出来てあと3時間、夜明けまでが限界である。
雨を切るように金の輪を背負った竜───エルズゥが主人の頭上に舞い戻ってきた。
「殿下! 敵がこちらに! 回収しますから中断してヒトガタに戻ってください!!」
「ま、まって、まだ人が……!」
貴人用の搭乗鞍には当然ながら殆ど武装はない。まだ避難の終わらぬただ中、しかも市街地地表で火炎弾など放てるものではない。

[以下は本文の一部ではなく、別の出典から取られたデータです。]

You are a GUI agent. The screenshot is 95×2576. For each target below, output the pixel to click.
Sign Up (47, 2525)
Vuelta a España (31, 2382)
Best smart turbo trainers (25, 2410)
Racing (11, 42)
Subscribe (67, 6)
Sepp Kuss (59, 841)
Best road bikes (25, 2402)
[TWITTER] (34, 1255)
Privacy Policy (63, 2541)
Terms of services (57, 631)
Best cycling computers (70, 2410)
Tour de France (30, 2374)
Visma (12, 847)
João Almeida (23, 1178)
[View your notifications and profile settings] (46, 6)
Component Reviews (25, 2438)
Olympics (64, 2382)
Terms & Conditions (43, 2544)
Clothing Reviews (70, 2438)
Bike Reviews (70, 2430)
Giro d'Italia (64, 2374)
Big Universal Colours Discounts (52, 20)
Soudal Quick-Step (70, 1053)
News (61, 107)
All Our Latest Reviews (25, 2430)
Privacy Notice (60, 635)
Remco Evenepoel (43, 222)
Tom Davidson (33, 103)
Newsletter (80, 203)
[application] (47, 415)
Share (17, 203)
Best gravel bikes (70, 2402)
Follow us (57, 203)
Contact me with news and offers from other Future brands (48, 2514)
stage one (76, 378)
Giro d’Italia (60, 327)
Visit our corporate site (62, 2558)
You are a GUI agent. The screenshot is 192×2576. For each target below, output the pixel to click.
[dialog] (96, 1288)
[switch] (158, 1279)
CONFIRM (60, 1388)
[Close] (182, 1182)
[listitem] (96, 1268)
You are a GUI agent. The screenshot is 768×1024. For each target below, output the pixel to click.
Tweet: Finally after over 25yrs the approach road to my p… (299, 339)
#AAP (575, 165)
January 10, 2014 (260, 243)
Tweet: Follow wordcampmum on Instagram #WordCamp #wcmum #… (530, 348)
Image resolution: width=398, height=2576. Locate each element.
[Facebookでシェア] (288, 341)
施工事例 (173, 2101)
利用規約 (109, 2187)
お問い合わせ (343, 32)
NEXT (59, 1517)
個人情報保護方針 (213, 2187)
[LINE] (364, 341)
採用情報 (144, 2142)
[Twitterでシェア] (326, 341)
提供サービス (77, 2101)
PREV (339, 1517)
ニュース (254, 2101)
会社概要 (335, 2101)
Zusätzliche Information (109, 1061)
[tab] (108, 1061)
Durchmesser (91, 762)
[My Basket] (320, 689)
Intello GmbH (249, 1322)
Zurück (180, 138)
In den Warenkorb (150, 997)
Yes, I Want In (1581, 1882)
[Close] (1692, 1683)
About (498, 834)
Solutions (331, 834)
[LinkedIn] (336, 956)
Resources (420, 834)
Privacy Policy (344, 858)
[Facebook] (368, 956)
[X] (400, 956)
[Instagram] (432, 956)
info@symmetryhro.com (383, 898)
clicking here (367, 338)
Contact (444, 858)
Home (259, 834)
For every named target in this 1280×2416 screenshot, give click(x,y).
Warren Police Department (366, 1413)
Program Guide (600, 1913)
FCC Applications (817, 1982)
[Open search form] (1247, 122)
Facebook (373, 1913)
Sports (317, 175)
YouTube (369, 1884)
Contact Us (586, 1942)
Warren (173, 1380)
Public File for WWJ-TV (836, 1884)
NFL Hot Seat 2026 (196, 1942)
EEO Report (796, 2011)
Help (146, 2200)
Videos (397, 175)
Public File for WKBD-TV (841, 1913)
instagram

まごつく内に敵が直ぐ近くまで現れた。鉄の獣の群れ、渇土獣である。
そして先ほどの魔術通信を聞いたのか───はたして肉声以外も騒音とみなすのかあの六枚翅も居た。
地脈の根に近いここで間欠泉は出せない。 土壁? この群れを防ぎきるほどのものを? しかも飛行している魔物までいるのに何の意味があるのだろうか。急がなければ、大きいだけで身動きすら取れないリュウタイは戦う術を持たない。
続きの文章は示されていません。